Build on Trainium: Kernels for ML Acceleration call for proposals — Spring 2026

Building the future of AI with AWS Trainium

By Amazon Research Awards team

9 min read

What is Build on Trainium?

Build on Trainium is a $110MM credit program focused on AI research and university education to support the next generation of innovation and development on AWS Trainium. AWS Trainium chips are purpose-built for high-performance deep learning (DL) training of generative AI models, including large language models (LLMs) and latent diffusion models. Build on Trainium provides compute credits to novel AI research on Trainium, investing in leading academic teams to build innovations in critical areas including new model architectures, ML libraries, optimizations, large-scale distributed systems, and more. This multi-year initiative lays the foundation for the future of AI by inspiring the academic community to utilize, invest in, and contribute to the open-source community around Trainium. Combining these benefits with Neuron software development kit (SDK) and recent launch of the Neuron Kernel Interface (NKI), AI researchers can innovate at scale in the cloud.

What are AWS Trainium and Neuron?

AWS Trainium is an AI chip developed by AWS for accelerating building and deploying machine learning models. Built on a specialized architecture designed for deep learning, Trainium accelerates the training and inference of complex models with high output and scalability, making it ideal for academic researchers looking to optimize performance and costs.
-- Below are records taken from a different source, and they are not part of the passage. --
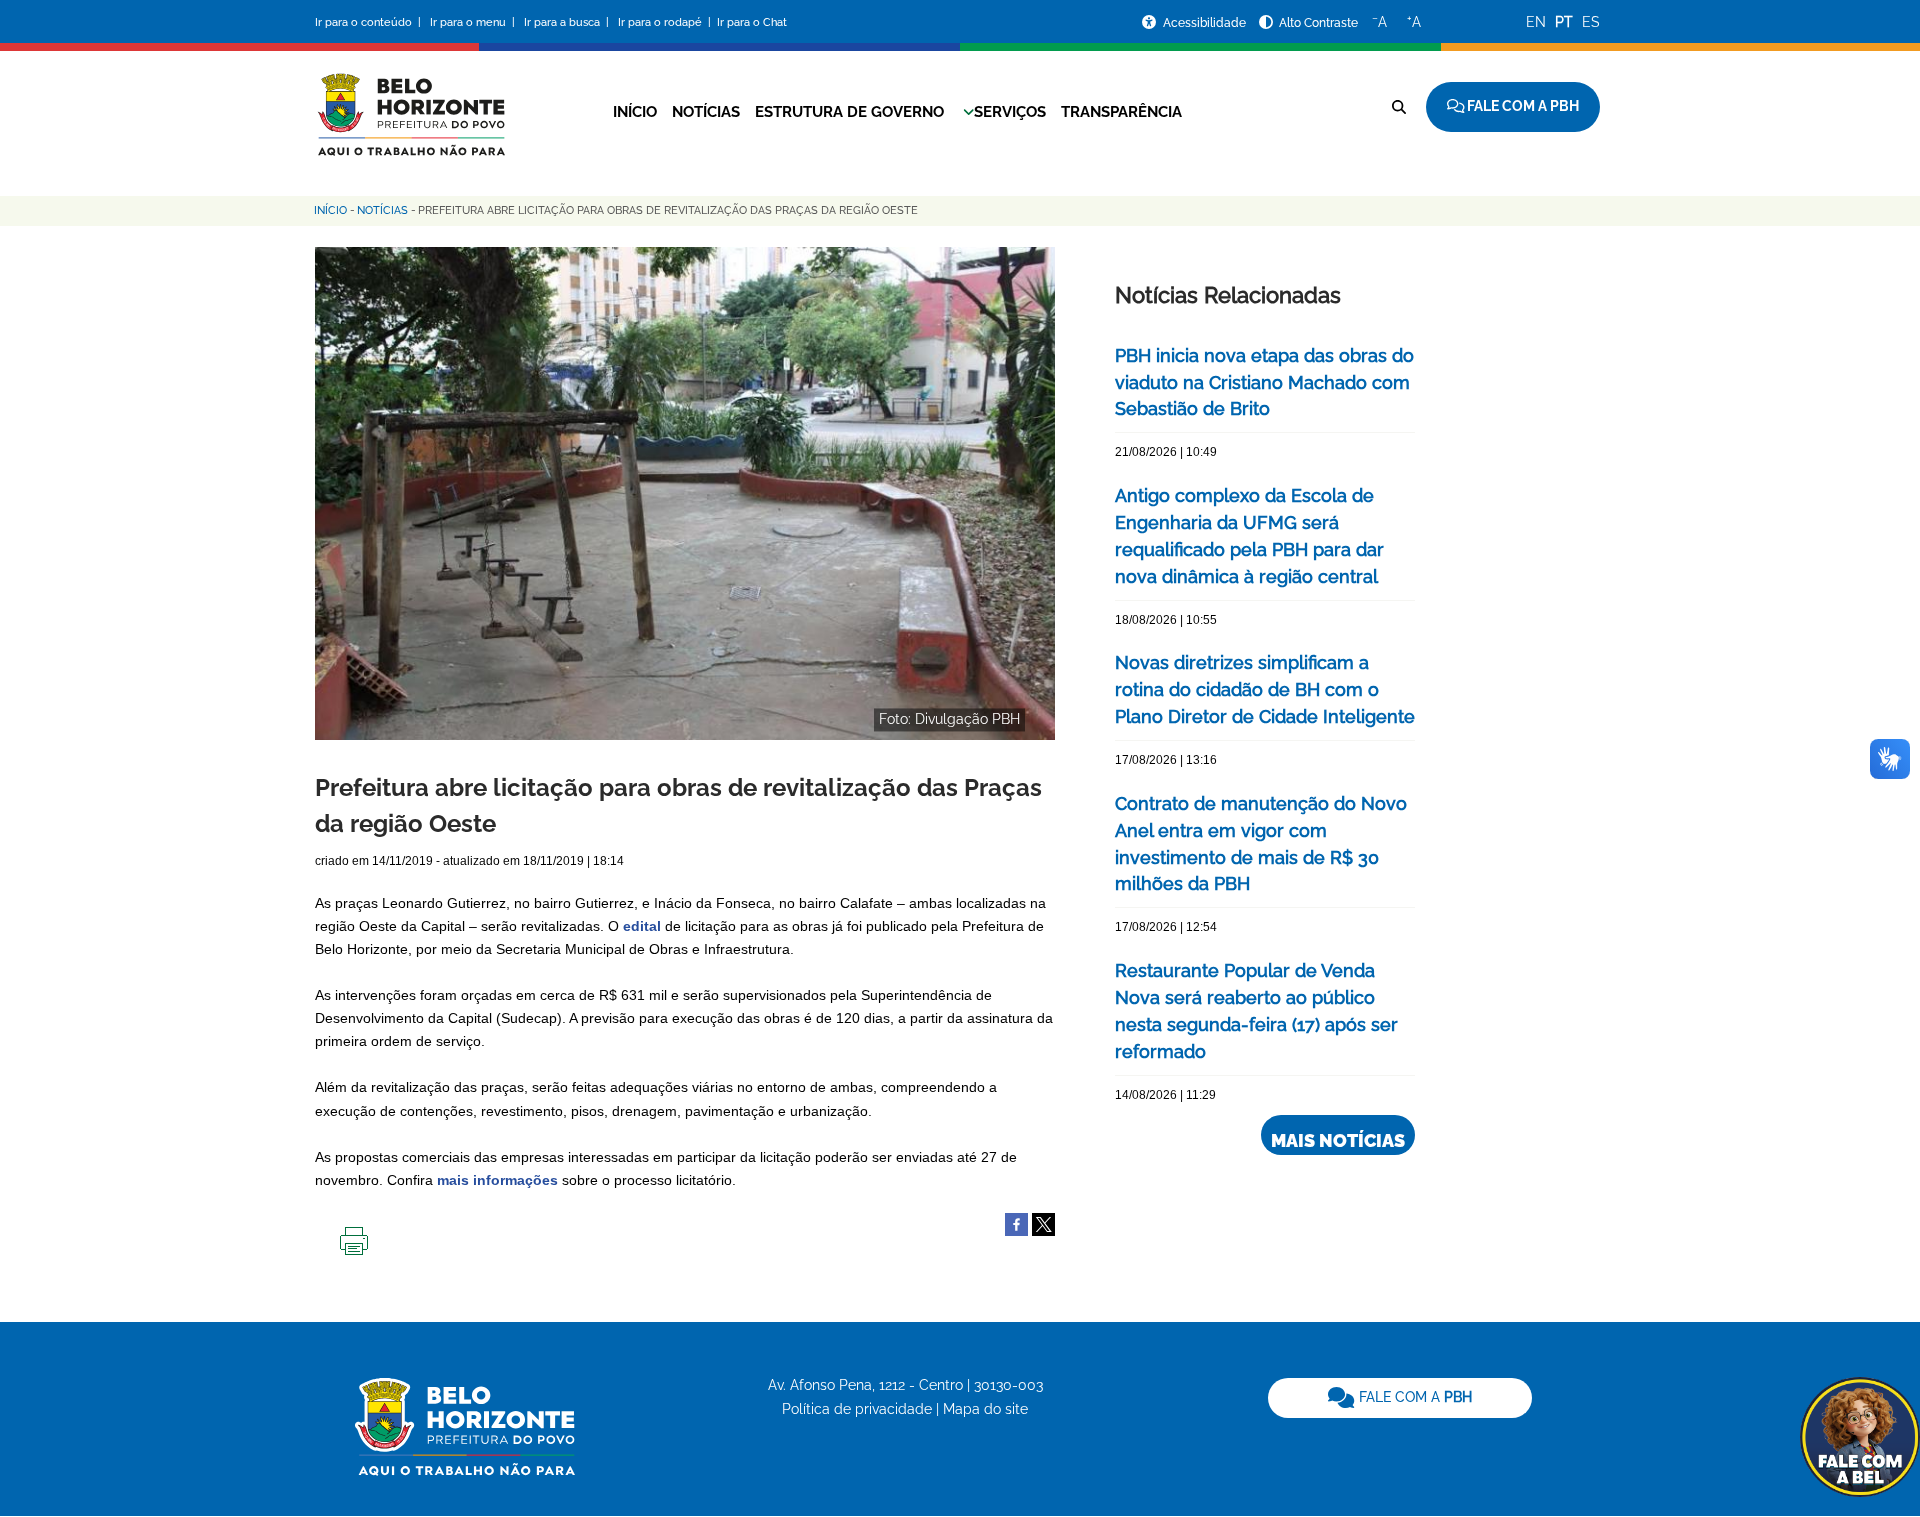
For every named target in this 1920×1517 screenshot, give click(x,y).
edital (642, 926)
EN (1536, 22)
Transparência (1121, 112)
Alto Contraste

This architecture also emphasizes sustainability through energy-efficient design, reducing environmental impact. Amazon has established a dedicated Trainium research cluster featuring up to 40,000 Trainium chips, accessible via Amazon EC2 Trn1 instances. These instances are connected through a non-blocking, petabit-scale network using Amazon EC2 UltraClusters, enabling seamless high-performance ML training. The Trn1 instance family is optimized to deliver substantial compute power for cutting-edge AI research and development. This unique offering not only enhances the efficiency and affordability of model training but also presents academic researchers with opportunities to publish new papers on underrepresented compute architectures, thus advancing the field.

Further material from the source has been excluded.